El declive silencioso
Decir que el Tíber y el Arno se están «encogiendo» significa hablar de su agua, del volumen que pasa, de la fuerza global del río a lo largo del año. El lecho permanece ahí, las orillas también, las ciudades siguen reconociéndose en esos cursos de agua. Pero el caudal medio dice otra cosa: menos salida, menos continuidad, más fragilidad.
En el gráfico de Istat, el Tíber muestra una presencia cada vez más frecuente de valores por debajo de la media histórica en las últimas décadas. La línea debe leerse con cautela, porque los ríos también cambian debido a las precipitaciones, las estaciones, las extracciones, el manejo de los territorios, los embalses, los suelos y los usos del agua. La dirección, sin embargo, es clara: desde los años 1980 la cuenca del Tíber ha entrado en una fase de contracción. Lo mismo se indica para el Arno. Dos ríos centrales en la historia italiana se convierten así también en dos signos de la presión climática sobre nuestro territorio.
Esta transformación tiene un aspecto casi molesto, porque se produce sin el ruido de las grandes emergencias. Se ve una inundación, una riada invade las imágenes, un deslizamiento de tierra interrumpe caminos y reportajes informativos. La pérdida progresiva de flujo, sin embargo, actúa lentamente. Se acumula año tras año. La relación entre lluvias y ríos, entre calor y agua disponible, entre verano y suelo seco cambia. Y cuando se hace evidente, el proceso ya lleva algún tiempo en marcha.

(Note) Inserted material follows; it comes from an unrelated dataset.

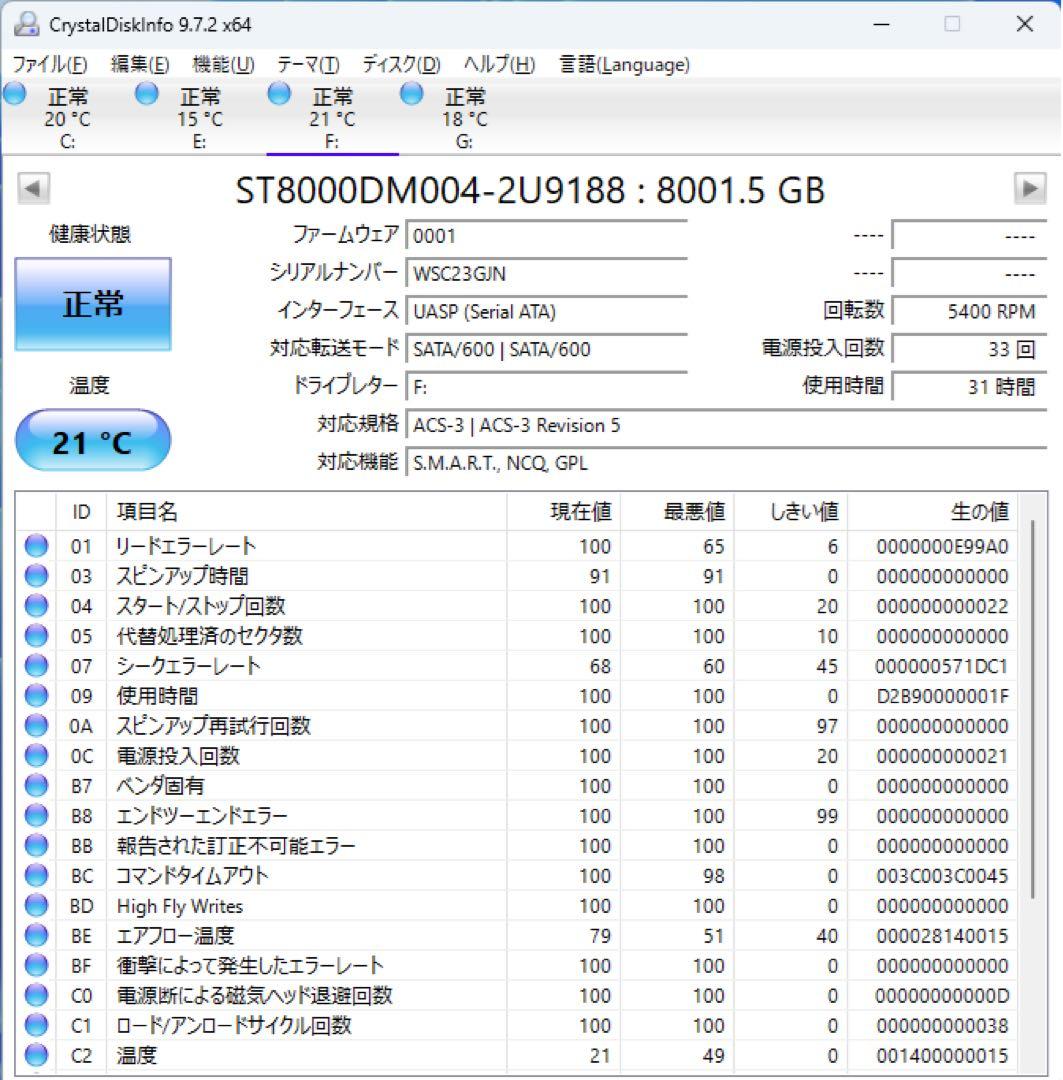Open the テーマ menu

306,64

El Po aguanta, el verano no
El Po tiene una historia diferente. En los promedios anuales considerados por Istat, el gran río del norte se beneficia de una mejor regulación natural. La razón está en los lagos prealpinos, que funcionan como reservorios naturales: retienen, liberan y atenúan parte de los cambios. Esto ayuda a que la cuenca del Po muestre una mayor estabilidad que la del Tíber y el Arno en la lectura de los caudales anuales.

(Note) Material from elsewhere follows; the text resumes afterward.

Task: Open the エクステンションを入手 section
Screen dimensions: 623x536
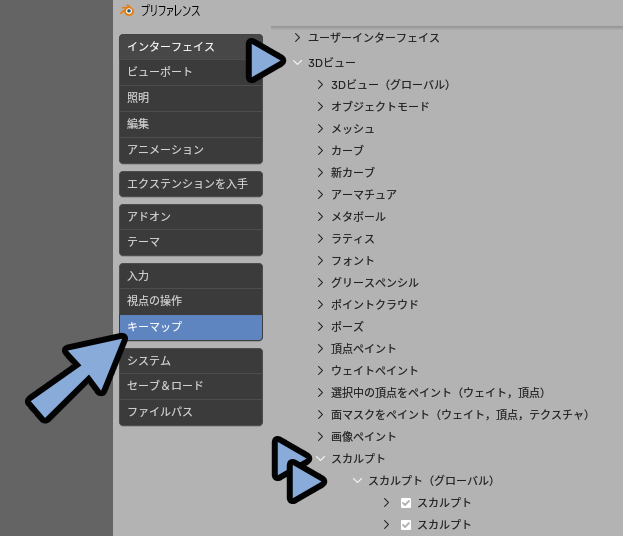Action: tap(190, 184)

Esta protección, sin embargo, tiene un límite muy concreto: el verano. De hecho, Istat informa que, analizando los análisis estacionales, la cuenca del Po también muestra un fuerte aumento en verano delgadoes decir, periodos en los que el río baja a niveles muy bajos. El punto más difícil de esta trayectoria es la crisis de 2022, cuando la escasez de agua hizo evidente la vulnerabilidad del sistema del valle del Po.
El pasaje es importante porque evita una lectura demasiado cómoda. El Po puede estar más regulado en promedio anual y, al mismo tiempo, sufrir mucho en los meses cálidos. Las dos cosas pueden ir juntas. Un río puede tener un sistema natural que le ayude a compensar las fluctuaciones y, durante veranos cada vez más calurosos y secos, seguir encontrándose en dificultades. El promedio anual ofrece una visión general. La magra de verano muestra el nervio expuesto.

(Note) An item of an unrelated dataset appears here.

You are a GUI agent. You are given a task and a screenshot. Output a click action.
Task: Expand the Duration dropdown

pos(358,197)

El clima entra en los ríos
Los datos sobre los ríos no son únicos. En el mismo expediente, Istat recuerda que en 2024, en comparación con el período 1991-2020, las temperaturas del suelo fueron 0,7°C más altas en todo el mundo, 1,3°C en Italia y 1,5°C en Europa. En Italia, 2022 y 2023 son los años más cálidos desde que se tomaron medidas. Es dentro de este marco que se deben leer los caudales de los ríos: más calor significa más evaporación, mayor estrés hídrico, estaciones menos predecibles, veranos más pesados en las cuencas.
El Tíber y el Arno hablan de una larga contracción. El Po muestra un dominio más sólido, aunque agrietado por las bajas temperaturas del verano. Tres ríos diferentes, tres comportamientos diferentes, una señal común: el agua que fluye en nuestros ríos está cambiando de ritmo. Y cuando cambia el ritmo de los ríos, también cambia todo lo que hemos construido alrededor de ellos. Al principio el paisaje parece el mismo. Luego miras los datos y la orilla ya se ha movido.